When a line below contains the string "screenshot", show that line.

■ MATERIAL TO PROCESS:
··········
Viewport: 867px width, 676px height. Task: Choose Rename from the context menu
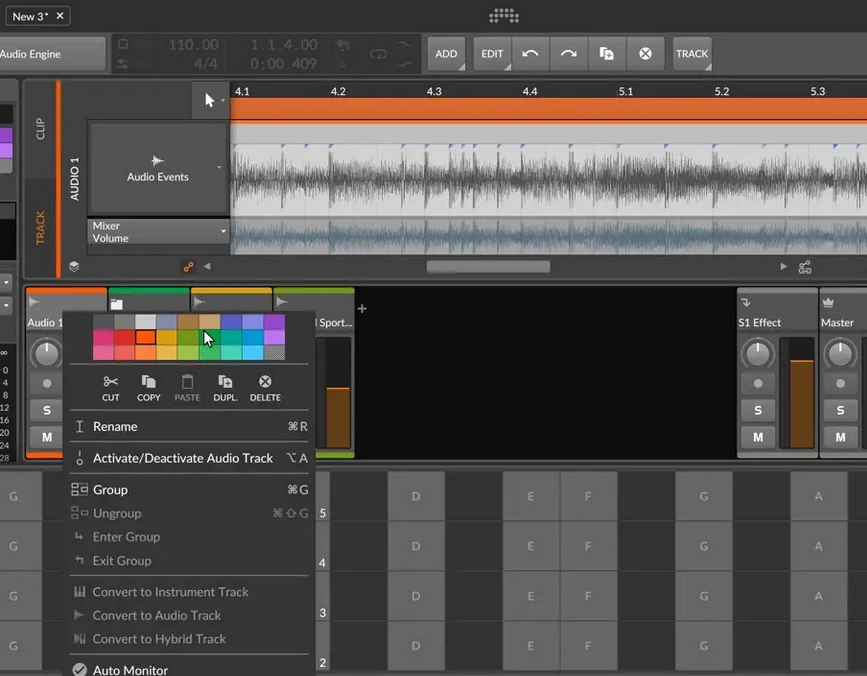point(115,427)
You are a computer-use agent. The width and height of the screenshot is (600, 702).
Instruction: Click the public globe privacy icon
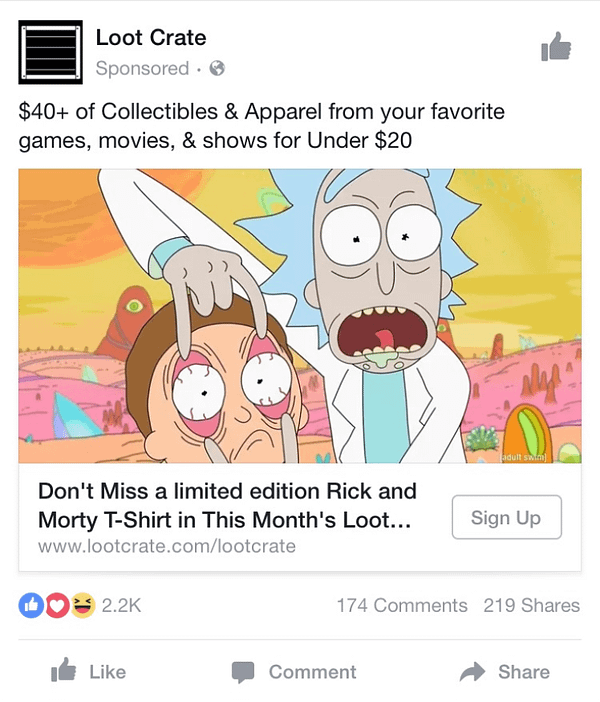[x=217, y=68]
··········
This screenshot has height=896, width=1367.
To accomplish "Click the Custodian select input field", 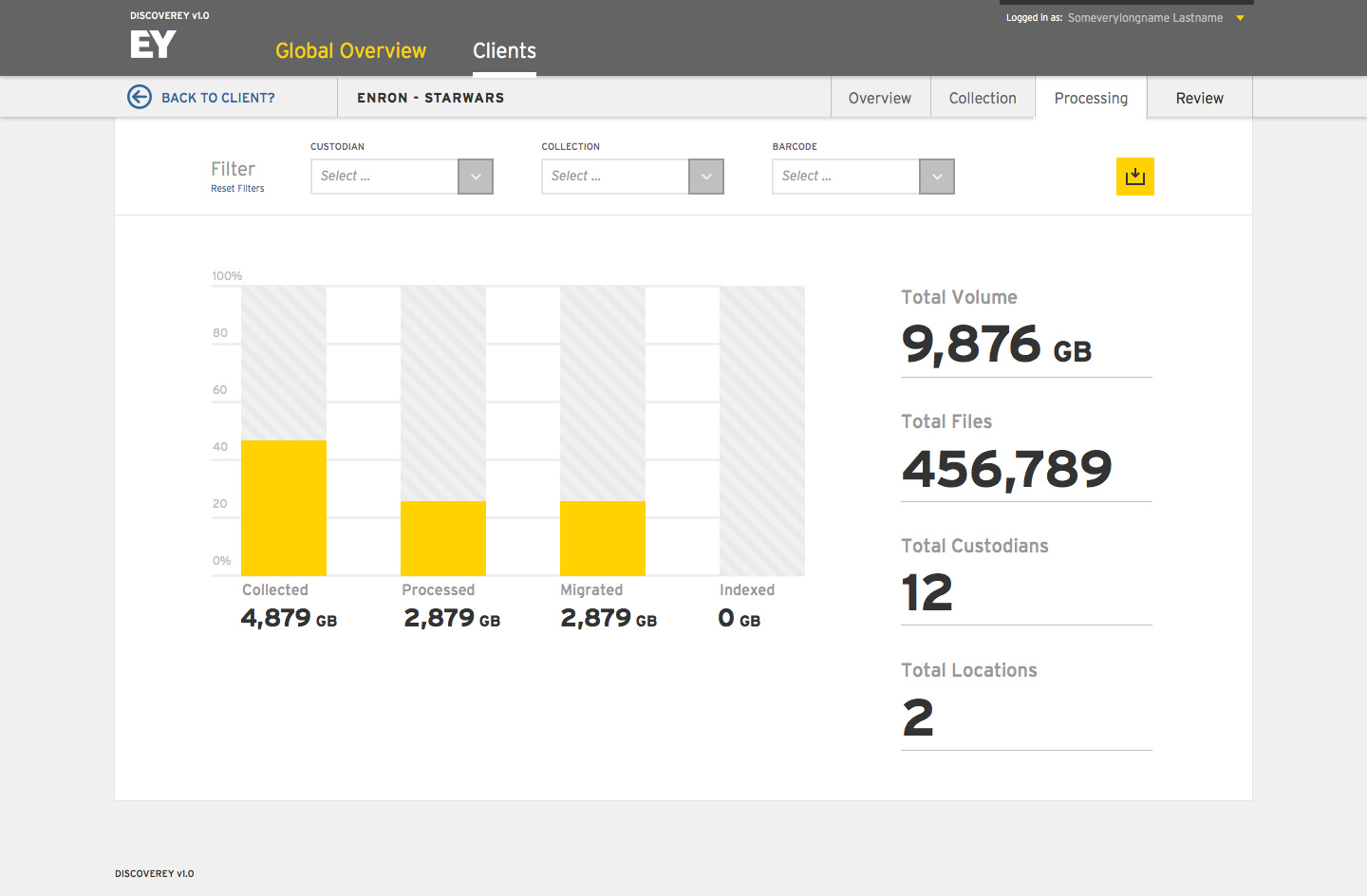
··········
■ RESPONSE BOX:
You are a computer-use agent. The width and height of the screenshot is (600, 702).
This screenshot has height=896, width=1367.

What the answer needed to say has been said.